Bat conservationists have been taking advantage of the cold weather to count the winter roosts of greater mouse-eared bats and other species. It was the first count in the Frankfurt Ostquell Brewery since the completion of the renovation work – and the results were very encouraging.

In search of the bats in the vaults of the old Ostquell Brewery.

© Krzysztof Gajda
Daubenton's bat during hibertination

While the greater mouse-eared bat is very sociable and forms large clusters in winter, hanging upside down from the ceiling, other species like this Daubenton's bat prefer to spend the cold season on their own. The motto here is: the closer the hiding place, the more readily it is accepted.

© LPV Mittlere Oder e.V.

1,695 bats are spending this winter in Frankfurt on Oder, in the vaults of the former Ostquell Brewery, owned by EuroNatur. The most regular guest to this “bat hotel” is once again the greater mouse-eared bat with almost 600 individuals. This is followed by the Natterer’s and Daubenton’s bats. This was the finding of a survey carried out by volunteers on January 14th.
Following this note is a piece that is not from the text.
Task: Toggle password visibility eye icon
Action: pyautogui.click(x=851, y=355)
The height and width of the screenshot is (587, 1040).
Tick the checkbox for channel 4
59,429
For many years these insect-eating mammals have been using the frost-free and undisturbed cellar vaults in Frankfurt as a winter roost. Since the ruin was on the verge of total collapse, we had been carrying out renovation work every summer over the last three years. The holes in the roof were repaired and new supporting columns fitted to stabilise the roof structure. In some of the rooms in the maze of cellars, the walls have been sealed to protect the bats from the frost. Whilst bats like it cool, minus temperatures can quickly kill them. In addition, other hiding places such as cracks were created.
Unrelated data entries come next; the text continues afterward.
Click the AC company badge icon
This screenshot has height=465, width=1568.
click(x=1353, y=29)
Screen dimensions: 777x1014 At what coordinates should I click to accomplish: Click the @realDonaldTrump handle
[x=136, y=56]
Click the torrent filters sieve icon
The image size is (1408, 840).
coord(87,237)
All these measures have clearly proved popular with the bats. These figures represent the highest hibernation numbers in the last seven years (there was no count in 2021 because of Covid). Whilst the numbers of greater mouse-eared bat have stayed almost constant, the figures for Natterer’s and Daubenton’s bats have jumped. Even the brown long-eared bat with 24 individuals has recorded the highest value for over 10 years. The renovation measures are thus proving successful.